Plagiphrasing: Sloppy Sourcework
by Alfred J. Drake
"Plagiphrasing" is what Dr. Kathleen Turner [. . .] calls a student's serious -- but failed -- attempt to avoid plagiarism by changing just a few words from the original source. It occurs frequently when beginning writers are still a bit foggy on how to paraphrase a source well. For review, let's note the following: Plagiarism is deliberately copying someone else's written or spoken words and presenting them without acknowledgement of the source, as if they were your own words. Plagiarism is dishonest at best, and a serious academic offence. When it occurs outside the school setting, it is punishable under copyright laws. Paraphrasing is taking someone else's words and ideas and rephrasing them almost exclusively in your own words. A good paraphrase presents the essence of what someone else has written or said, but in no way does it present the wording -- or even the same sentence structure and organisation -- contained in the original. Paraphrases must still be properly acknowledged by attribution and/or accurate documentation. Often, beginning writers who are not yet experienced in research techniques lack the confidence to produce a good paraphrase or summary of what someone else has written or said. Knowing they cannot copy the original without plagiarising, such students change a few of the words and present what amounts to a bad paraphrase -- a plagiphrase -- of the original, and then document it. The documentation shows that such students are not trying to be dishonest. But they must still learn how to paraphrase well to avoid being inadvertent plagiarists.
An Example of Plagiphrasing. Here is how a student of ours recently began a research paper on the 1989 Exxon Valdez oil-tanker spill:
The Exxon Valdez oil tanker went aground at 12:04 A.m. on a drizzly Good Friday, March 24,1989. Its hull was torn open in eight places, sending eleven million gallons of crude oil into ocean waves that broke as high as two feet on the surface (Adler 59). A contingency plan mandated by law requires the Alyeska Pipeline Service Company, located in Valdez, to respond to a spill within five hours. The response took up to twelve hours (Marshall 244). Nearly all the tanker's oil was released during those critical hours." That's interesting, and it is well written. It is also a plagiphrase from the two different sources: Adler, Jerry "Alaska after Exxon." Newsweek 18 Sept. 1989: 50-64. Marshall, Eliot. "Valdez: The Predicted Oil Spill." Science 7 Apr. 1989: 20+. (Note: The + sign in the Marshall citation means that the article begins on page 20 and is continued farther back in the issue, on an additional page or pages.) First, let's see what Adler actually wrote on Newsweek page 59. We quote: The Exxon Valdez went aground in the middle of a drizzly night in March. Its hull was ripped open in eight places, sending oil surging into the water in waves that broke as high as two feet on the surface (59).

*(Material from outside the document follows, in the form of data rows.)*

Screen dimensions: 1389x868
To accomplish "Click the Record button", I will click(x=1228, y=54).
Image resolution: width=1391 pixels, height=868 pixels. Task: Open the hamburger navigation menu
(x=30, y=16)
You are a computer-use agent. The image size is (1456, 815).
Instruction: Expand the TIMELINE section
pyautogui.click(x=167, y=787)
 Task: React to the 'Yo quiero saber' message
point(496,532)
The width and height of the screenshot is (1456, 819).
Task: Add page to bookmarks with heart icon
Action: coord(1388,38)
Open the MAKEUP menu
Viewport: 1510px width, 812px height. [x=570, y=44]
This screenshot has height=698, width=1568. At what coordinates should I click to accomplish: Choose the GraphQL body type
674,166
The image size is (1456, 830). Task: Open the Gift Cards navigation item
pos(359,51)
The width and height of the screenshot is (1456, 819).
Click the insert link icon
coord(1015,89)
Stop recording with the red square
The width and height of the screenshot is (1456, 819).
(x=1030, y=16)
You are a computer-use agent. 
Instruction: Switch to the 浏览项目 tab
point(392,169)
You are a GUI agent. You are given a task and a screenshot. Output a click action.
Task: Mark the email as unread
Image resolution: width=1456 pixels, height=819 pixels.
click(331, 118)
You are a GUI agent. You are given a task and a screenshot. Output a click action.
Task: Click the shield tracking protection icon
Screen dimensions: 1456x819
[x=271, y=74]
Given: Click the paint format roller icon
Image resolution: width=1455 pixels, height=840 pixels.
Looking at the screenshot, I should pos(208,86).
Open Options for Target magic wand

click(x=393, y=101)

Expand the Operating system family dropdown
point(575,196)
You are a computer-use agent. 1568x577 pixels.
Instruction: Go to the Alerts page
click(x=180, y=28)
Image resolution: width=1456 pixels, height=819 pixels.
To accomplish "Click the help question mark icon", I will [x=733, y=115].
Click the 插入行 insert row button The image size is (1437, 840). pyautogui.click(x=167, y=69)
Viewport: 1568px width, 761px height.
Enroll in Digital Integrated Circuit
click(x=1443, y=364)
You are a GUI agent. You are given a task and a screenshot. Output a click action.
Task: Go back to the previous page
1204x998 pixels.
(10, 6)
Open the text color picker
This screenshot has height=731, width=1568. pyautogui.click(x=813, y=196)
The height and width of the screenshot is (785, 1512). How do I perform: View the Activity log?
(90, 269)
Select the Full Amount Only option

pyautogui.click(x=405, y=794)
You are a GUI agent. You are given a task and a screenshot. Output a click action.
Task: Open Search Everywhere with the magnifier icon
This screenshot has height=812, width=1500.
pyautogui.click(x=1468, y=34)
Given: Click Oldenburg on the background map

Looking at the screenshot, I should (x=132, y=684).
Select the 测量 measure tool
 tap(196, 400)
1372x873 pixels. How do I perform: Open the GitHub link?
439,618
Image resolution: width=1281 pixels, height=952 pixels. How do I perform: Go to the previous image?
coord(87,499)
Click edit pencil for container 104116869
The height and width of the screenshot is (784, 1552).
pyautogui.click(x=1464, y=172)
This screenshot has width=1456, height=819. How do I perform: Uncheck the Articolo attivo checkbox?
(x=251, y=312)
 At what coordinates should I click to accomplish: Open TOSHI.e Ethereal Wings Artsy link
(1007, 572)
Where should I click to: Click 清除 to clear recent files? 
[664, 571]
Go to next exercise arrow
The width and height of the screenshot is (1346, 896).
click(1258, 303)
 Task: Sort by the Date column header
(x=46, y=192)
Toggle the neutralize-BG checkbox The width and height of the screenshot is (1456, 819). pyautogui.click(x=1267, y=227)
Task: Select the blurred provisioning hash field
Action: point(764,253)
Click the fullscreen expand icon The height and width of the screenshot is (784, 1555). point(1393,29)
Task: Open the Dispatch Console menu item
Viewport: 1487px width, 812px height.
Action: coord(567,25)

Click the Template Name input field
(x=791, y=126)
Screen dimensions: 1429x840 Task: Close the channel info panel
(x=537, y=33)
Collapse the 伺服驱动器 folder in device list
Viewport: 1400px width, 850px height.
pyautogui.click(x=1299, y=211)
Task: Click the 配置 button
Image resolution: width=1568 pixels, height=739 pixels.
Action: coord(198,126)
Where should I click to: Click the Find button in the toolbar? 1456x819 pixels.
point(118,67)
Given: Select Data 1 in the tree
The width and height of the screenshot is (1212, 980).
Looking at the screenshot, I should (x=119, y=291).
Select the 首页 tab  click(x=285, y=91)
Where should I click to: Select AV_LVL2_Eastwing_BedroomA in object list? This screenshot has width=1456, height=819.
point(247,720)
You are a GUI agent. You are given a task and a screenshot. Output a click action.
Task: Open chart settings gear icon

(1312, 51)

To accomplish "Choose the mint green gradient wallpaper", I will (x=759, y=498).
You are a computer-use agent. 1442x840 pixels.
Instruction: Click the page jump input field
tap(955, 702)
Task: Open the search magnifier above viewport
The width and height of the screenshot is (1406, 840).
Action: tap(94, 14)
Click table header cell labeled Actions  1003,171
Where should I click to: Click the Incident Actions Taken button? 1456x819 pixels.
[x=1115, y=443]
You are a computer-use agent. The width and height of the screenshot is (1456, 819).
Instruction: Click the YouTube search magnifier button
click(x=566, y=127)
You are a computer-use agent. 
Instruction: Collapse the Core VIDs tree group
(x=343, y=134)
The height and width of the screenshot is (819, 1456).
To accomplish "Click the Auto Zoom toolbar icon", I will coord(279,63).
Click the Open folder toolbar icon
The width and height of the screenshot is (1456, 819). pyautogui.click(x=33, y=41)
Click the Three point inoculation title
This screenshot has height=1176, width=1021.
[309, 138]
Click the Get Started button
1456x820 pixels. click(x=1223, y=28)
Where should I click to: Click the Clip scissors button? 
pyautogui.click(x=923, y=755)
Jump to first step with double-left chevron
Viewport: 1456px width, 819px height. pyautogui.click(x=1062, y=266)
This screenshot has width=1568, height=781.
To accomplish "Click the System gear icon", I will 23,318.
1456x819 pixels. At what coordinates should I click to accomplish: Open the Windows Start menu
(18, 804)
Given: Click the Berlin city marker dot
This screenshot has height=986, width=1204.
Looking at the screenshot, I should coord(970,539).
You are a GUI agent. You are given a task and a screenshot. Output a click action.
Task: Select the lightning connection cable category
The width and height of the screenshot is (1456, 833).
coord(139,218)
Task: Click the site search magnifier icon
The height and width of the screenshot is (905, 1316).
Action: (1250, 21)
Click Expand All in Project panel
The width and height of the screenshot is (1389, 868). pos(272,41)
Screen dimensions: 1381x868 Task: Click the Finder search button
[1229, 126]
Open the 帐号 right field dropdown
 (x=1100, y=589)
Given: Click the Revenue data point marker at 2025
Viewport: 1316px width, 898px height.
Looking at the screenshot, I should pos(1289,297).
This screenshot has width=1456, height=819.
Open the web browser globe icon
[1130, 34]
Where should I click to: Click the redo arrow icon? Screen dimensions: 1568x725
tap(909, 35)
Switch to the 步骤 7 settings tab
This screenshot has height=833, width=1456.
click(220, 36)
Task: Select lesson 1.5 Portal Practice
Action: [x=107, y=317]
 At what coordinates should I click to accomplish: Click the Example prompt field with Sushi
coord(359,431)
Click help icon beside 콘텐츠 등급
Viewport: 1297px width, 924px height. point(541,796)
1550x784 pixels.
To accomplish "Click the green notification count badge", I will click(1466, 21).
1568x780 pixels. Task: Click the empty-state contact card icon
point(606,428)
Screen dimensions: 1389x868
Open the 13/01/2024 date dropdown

Here's what Eliot Marshall wrote on page 244 of Science:
"A contingency plan mandated by law requires the Alyeska Pipeline Service Company, whose terminal is at Valdez, to respond to a spill within 5 hours. The response took 10 to 12 hours.. Nearly all the oil was released in the first 12 hours.." (244).
Here is the student's paragraph again, this time with the duplicated words, phrases, and clauses in all capitals:
THE EXXON VALDEZ oil tanker WENT AGROUND at 12:04 A.M. on a DRIZZLY Good Friday, March 24,1989. ITS HULL WAS torn OPEN IN EIGHT PLACES~ SENDING eleven million gallons of crude oil into ocean WAVES THAT BROKE AS HIGH AS TWO FEET ON THE SURFACE (Adler 59). A CONTINGENCY PLAN MANDATED BY LAW REQUIRES THE ALYESKA PIPELINE SERVICE COMPANY, located in VALDEZ, TO RESPOND TO A SPILL WITHIN FIVE HOURS THE RESPONSE TOOK up to TWELVE HOURS (Marshall 244).
Even if you grant that the student could hardly have come up with substitutes for words like Valdez, hours, and Alyeska Pipeline Service Company, you must also grant that there are many other ways to say the weather was drizzly, the tanker had eight fractures, and so on. Trying to put these passages into her own words, this student unintentionally paraphrased badly -- plagiphrased. Our point is that although it takes time, effort, and resourcefulness to come up with a good paraphrase, anything less than a good paraphrase may disappoint your readers (including your teacher) and thus may also disappoint you.
What is a good way to paraphrase the Adler and Marshall information? Here's one possibility:
Exxon's tanker Valdez foundered in light rain and two-foot waves on March 24,1989. Some eleven million gallons of crude oil then escaped through eight tears in the ship's hull (Adler 59). By law Alyeska Pipeline Service Company of nearby Valdez is supposed to respond to such spills within five hours, but virtually all of the tanker's oil had leaked by the time a response was actually made, nearly twelve hours after the accident (Marshall 244). Always do your best to use your sources fairly and accurately. Eventually you will find it easier to do so, and the ultimate beneficiaries will be your readers and -- while you're still a student, anyway -- your grades.